Source-free Unsupervised Domain Adaptation for Blind Image Quality
Assessment
- URL: http://arxiv.org/abs/2207.08124v1
- Date: Sun, 17 Jul 2022 09:42:36 GMT
- Title: Source-free Unsupervised Domain Adaptation for Blind Image Quality
Assessment
- Authors: Jianzhao Liu, Xin Li, Shukun An, Zhibo Chen
- Abstract summary: Existing learning-based methods for blind image quality assessment (BIQA) are heavily dependent on large amounts of annotated training data.
In this paper, we take the first step towards the source-free unsupervised domain adaptation (SFUDA) in a simple yet efficient manner.

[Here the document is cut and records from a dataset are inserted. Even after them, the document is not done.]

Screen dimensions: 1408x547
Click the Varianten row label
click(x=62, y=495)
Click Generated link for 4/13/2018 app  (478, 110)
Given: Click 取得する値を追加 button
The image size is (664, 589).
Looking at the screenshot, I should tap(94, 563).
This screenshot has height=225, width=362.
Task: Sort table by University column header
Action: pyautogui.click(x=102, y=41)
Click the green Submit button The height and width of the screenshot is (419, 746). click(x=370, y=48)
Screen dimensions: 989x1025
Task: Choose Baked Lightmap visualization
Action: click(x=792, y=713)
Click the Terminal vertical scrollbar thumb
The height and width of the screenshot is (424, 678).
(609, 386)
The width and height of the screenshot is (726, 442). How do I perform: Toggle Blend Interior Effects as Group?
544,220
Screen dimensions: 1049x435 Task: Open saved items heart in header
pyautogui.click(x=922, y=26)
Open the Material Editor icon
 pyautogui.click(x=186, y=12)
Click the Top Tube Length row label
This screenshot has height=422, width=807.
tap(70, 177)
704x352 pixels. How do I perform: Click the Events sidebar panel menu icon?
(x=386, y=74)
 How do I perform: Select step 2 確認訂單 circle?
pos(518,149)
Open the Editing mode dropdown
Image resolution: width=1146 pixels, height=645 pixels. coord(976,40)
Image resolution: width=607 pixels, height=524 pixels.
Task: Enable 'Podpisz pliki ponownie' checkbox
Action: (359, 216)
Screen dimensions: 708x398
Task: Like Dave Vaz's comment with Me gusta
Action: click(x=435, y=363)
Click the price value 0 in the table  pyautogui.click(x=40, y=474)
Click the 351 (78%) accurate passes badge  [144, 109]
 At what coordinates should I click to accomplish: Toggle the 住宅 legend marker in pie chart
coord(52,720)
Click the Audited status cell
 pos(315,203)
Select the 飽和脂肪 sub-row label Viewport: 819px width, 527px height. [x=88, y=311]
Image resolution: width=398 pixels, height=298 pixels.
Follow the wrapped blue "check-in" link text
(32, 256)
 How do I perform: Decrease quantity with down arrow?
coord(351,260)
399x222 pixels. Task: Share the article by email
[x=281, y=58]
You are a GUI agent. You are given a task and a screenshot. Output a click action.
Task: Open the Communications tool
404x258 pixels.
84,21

We present a group of well-designed self-supervised objectives to guide the adaptation of the BN affine parameters towards the target domain.
- Score: 20.28784839680503
- License: http://arxiv.org/licenses/nonexclusive-distrib/1.0/
- Abstract: Existing learning-based methods for blind image quality assessment (BIQA) are
heavily dependent on large amounts of annotated training data, and usually
suffer from a severe performance degradation when encountering the
domain/distribution shift problem. Thanks to the development of unsupervised
domain adaptation (UDA), some works attempt to transfer the knowledge from a
label-sufficient source domain to a label-free target domain under domain shift
with UDA. However, it requires the coexistence of source and target data, which
might be impractical for source data due to the privacy or storage issues. In
this paper, we take the first step towards the source-free unsupervised domain
adaptation (SFUDA) in a simple yet efficient manner for BIQA to tackle the
domain shift without access to the source data. Specifically, we cast the
quality assessment task as a rating distribution prediction problem. Based on
the intrinsic properties of BIQA, we present a group of well-designed
self-supervised objectives to guide the adaptation of the BN affine parameters
towards the target domain. Among them, minimizing the prediction entropy and
maximizing the batch prediction diversity aim to encourage more confident
results while avoiding the trivial solution. Besides, based on the observation
that the IQA rating distribution of single image follows the Gaussian
distribution, we apply Gaussian regularization to the predicted rating
distribution to make it more consistent with the nature of human scoring.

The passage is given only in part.